The general setup is I have an array of values I'd like to map() and then chain() with 1 additional value. I've learned from this answer that the proper way to construct that final value is to use std::iter::once. This works and eliminated the below problem, but I would still like to understand it better.
In my broken, likely rust-anti-pattern-riddled example, I was using an array of a single element and then calling into_iter(). This produced a value / reference type-mismatch in the chain.
Question: What is the Rust-idiomatic mechanism for correcting this value / reference mismatch? Particularly if clone and copy are unavailable.
Background: Why is there a type mis-match to begin with?
This much I believe I understand. Based on the definition of std::iter::Map, the item type for the iterator is type Item = B where B is constrained by F: FnMut(<I as Iterator>::Item) -> B (i.e. the mapped type). However array defines the following 2 IntoIterator implementations, both of which appear to produce references.
impl<'a, const N: usize, T> IntoIterator for &'a [T; N] where
[T; N]: LengthAtMost32,
type Item = &'a T
impl<'a, const N: usize, T> IntoIterator for &'a mut [T; N] where
[T; N]: LengthAtMost32,
type Item = &'a mut T
Example demonstrating the issue:
#[derive(PartialEq, Eq, Clone, Copy)]
enum Enum1 {
A, B, C
}
#[derive(PartialEq, Eq, Clone, Copy)]
enum Enum2 {
X, Y, Z
}
struct Data {
// Other data omitted
e1: Enum1,
e2: Enum2
}
struct Consumer {
// Other data omitted
/** Predicate which evaluates if this consumer can consume given Data */
consumes: Box<dyn Fn(&Data) -> bool>
}
fn main() {
// Objective: 3 consumers which consume data with A, B, and X respectively
let v: Vec<Consumer> = [Enum1::A, Enum1::B].iter()
.map(|&e1| Consumer { consumes: Box::new(move |data| data.e1 == e1) })
// This chain results in an iterator type-mismatch:
// expected &Consumer, found Consumer
.chain([Consumer { consumes: Box::new(move |data| data.e2 == Enum2::X) }].into_iter())
.collect(); // Fails as well due to the chain failure
}
Error:
error[E0271]: type mismatch resolving `<std::slice::Iter<'_, Consumer> as std::iter::IntoIterator>::Item == Consumer`
--> src/main.rs:52:10
|
52 | .chain([Consumer { consumes: Box::new(move |data| data.e2 == Enum2::X) }].into_iter())

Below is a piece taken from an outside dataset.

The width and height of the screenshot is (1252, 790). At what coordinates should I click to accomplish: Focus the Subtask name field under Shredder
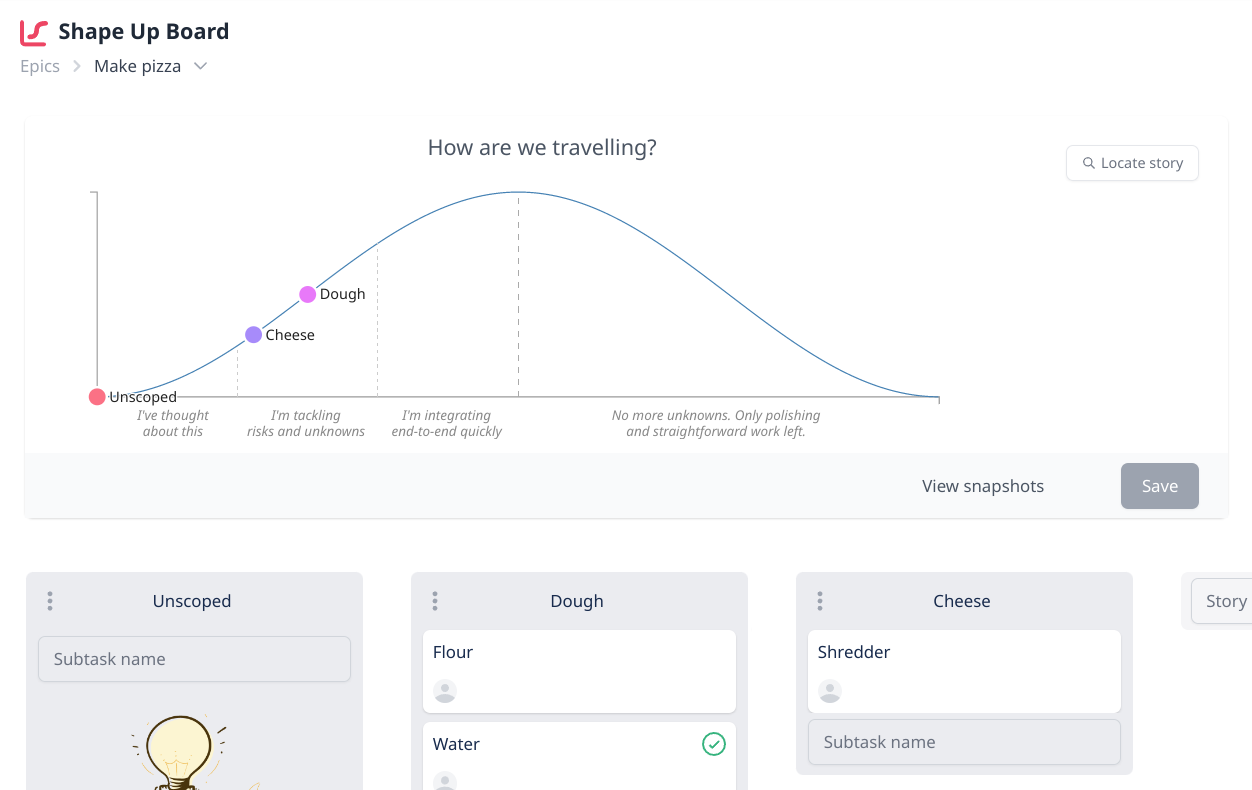964,742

| ^^^^^ expected reference, found struct `Consumer`
|
= note: expected type `&Consumer`
found type `Consumer`
Rust playground example.
There is a long-standing issue regarding this. The technical details are a bit heavy, but essentially, due to underlying, technical reasons, you cannot take ownership of a fixed-size array and return owned references without a lot of hocus pocus. This becomes obvious when you think about what a fixed-size array is and how it is stored in memory, and how you can get elements out without cloning them.
As a result, due to the implementations you found already, you can only get borrowed references. You can bypass this with arrayvec (as they have a sound implementation of IntoIterator for ArrayVec with owned types), or you can require that all your T: Clone and deal with it that way, at a cost of extra items in memory (temporarily; 90% of the time the compiler optimizes this away).